[Stored items]
══════
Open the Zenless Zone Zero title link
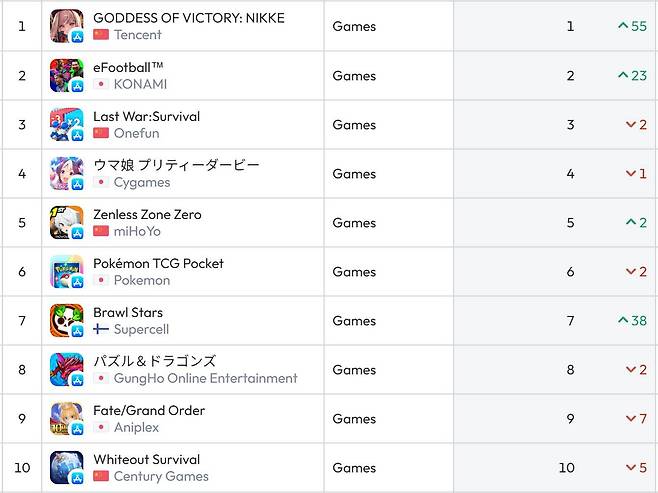658x493 pixels. click(x=147, y=214)
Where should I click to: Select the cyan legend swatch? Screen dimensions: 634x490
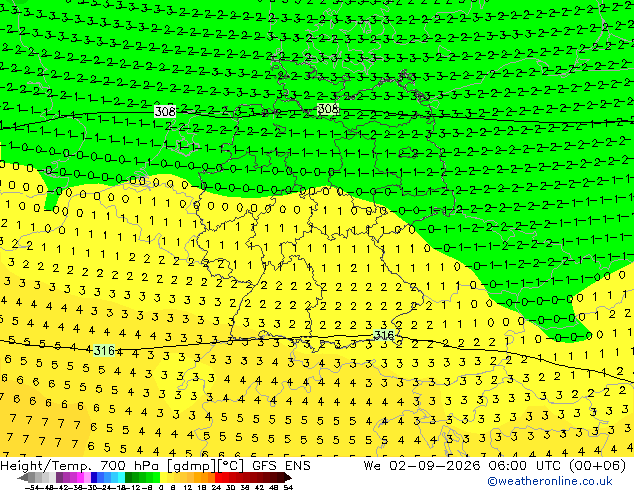pyautogui.click(x=122, y=477)
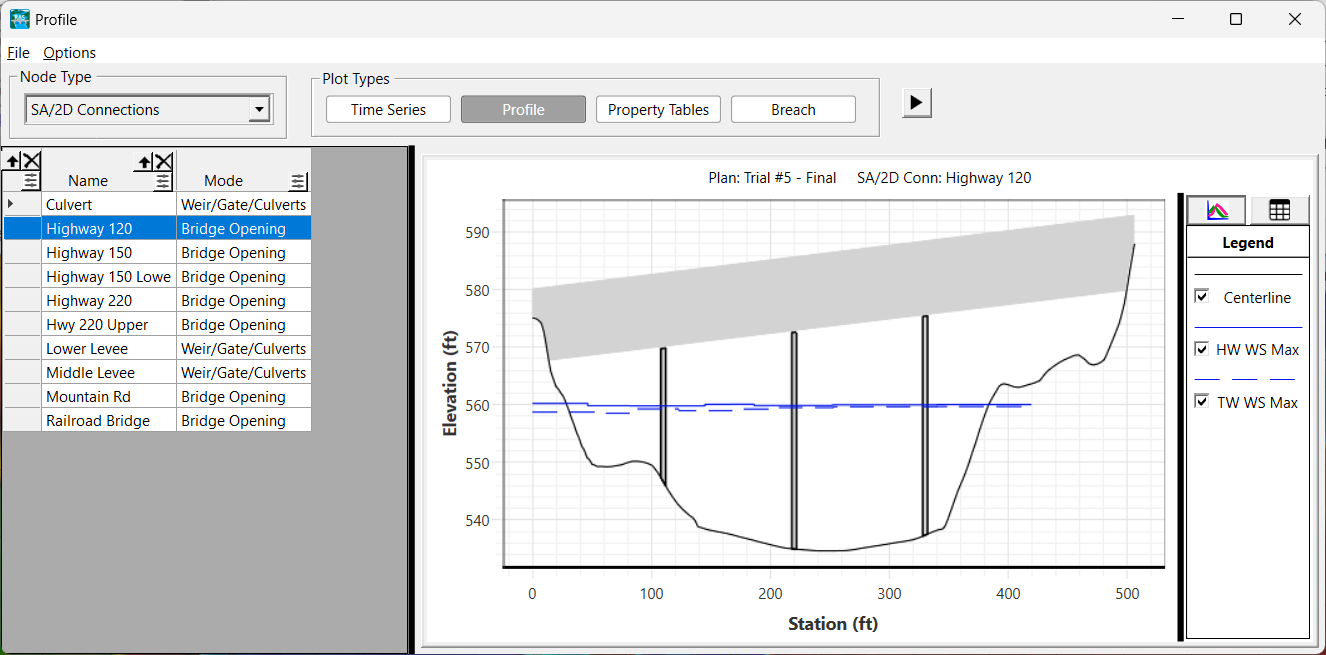Image resolution: width=1326 pixels, height=655 pixels.
Task: Open filter settings icon in Name column
Action: click(163, 181)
══════
■ **Work item**
Each record above is to be restated exactly, with its pictures removed from the copy.

■ **Answer for the task**
Open the Zenless Zone Zero title link
658x493 pixels. click(x=147, y=214)
Where should I click to: Select the cyan legend swatch? Screen dimensions: 634x490
pyautogui.click(x=122, y=477)
Image resolution: width=1326 pixels, height=655 pixels.
Task: Open filter settings icon in Name column
Action: click(163, 181)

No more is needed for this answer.